## Problem requirements:
The copy must run from the line containing "You are a computer-use" through the final line of the records, both included, exactly as written. It should contain no pictures.

(Dataset entries)
=== Begin Enclosure ===

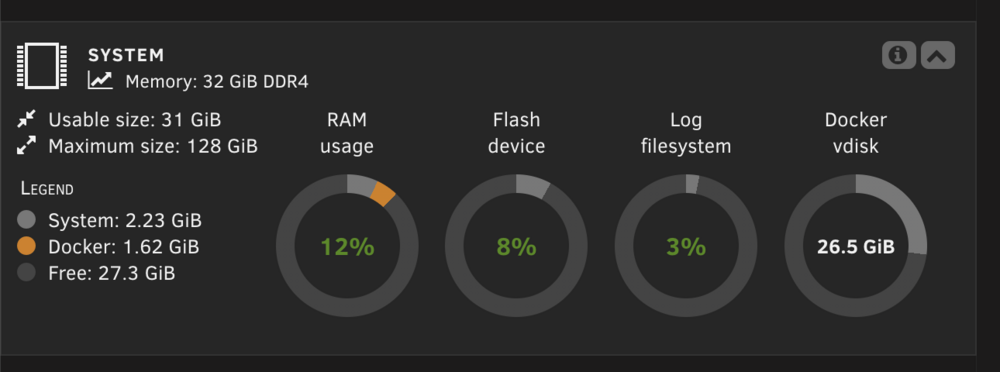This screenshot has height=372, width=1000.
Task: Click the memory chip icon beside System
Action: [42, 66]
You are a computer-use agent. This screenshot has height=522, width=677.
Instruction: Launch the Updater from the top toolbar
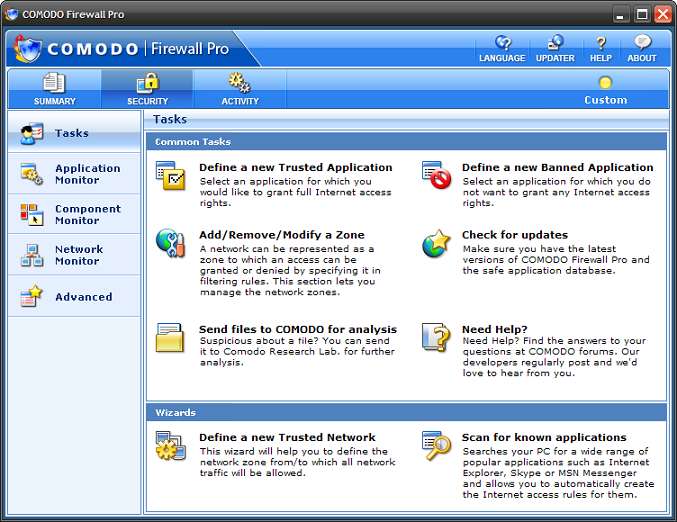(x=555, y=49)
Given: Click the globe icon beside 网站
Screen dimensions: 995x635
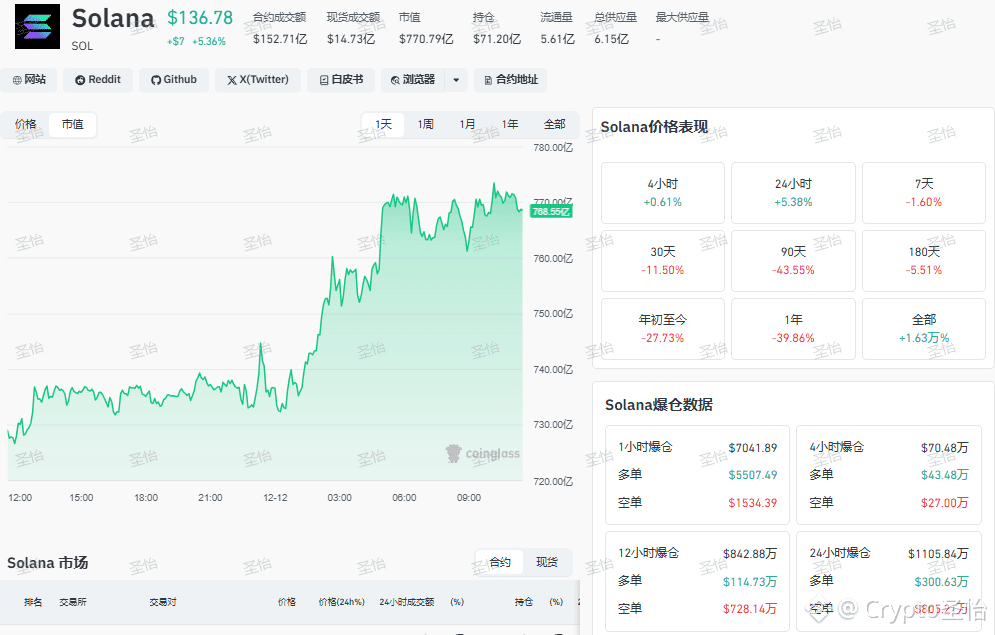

=== End Enclosure ===

## Task result:
You are a computer-use agent. This screenshot has height=522, width=677.
Instruction: Launch the Updater from the top toolbar
(x=555, y=49)
Given: Click the globe icon beside 网站
Screen dimensions: 995x635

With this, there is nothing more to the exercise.